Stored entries
§

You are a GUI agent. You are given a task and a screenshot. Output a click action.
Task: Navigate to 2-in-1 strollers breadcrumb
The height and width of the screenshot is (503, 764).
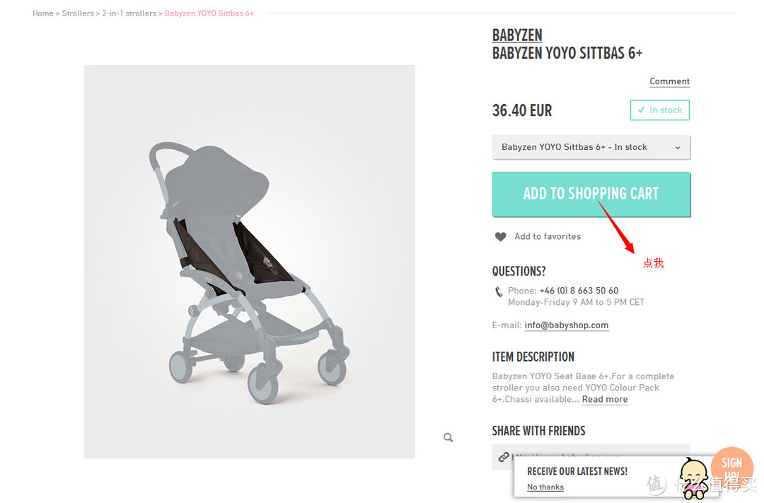(x=129, y=13)
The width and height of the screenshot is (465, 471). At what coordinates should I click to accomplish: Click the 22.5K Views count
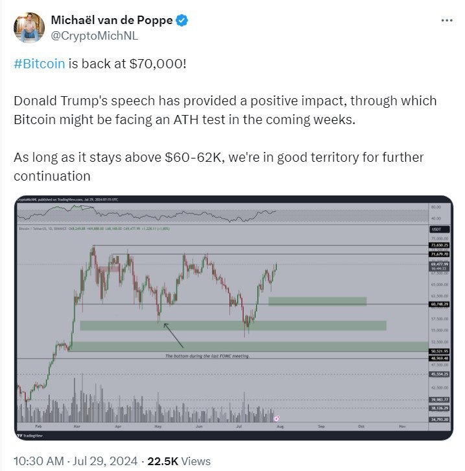point(179,461)
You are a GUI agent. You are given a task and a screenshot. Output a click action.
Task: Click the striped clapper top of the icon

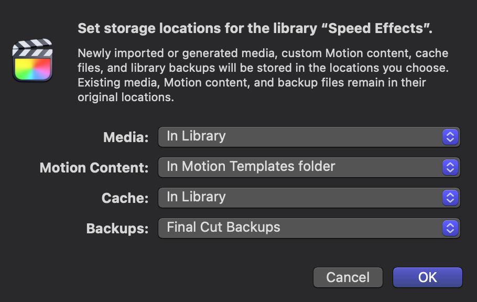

§

* **TASK STATEMENT**:
Please swap "screenshot" for "screen capture" in the entries running from the line that contains "The width and" through the end of the entries, both ends included, and write those lines out again with nothing else changed. Leave the pictures out.

* **SOLUTION FOR THIS EXERCISE**:
The width and height of the screen capture is (465, 471). At what coordinates should I click to accomplish: Click the 22.5K Views count
point(179,461)
You are a GUI agent. You are given a task and a screen capture. Output a click action.
Task: Click the striped clapper top of the icon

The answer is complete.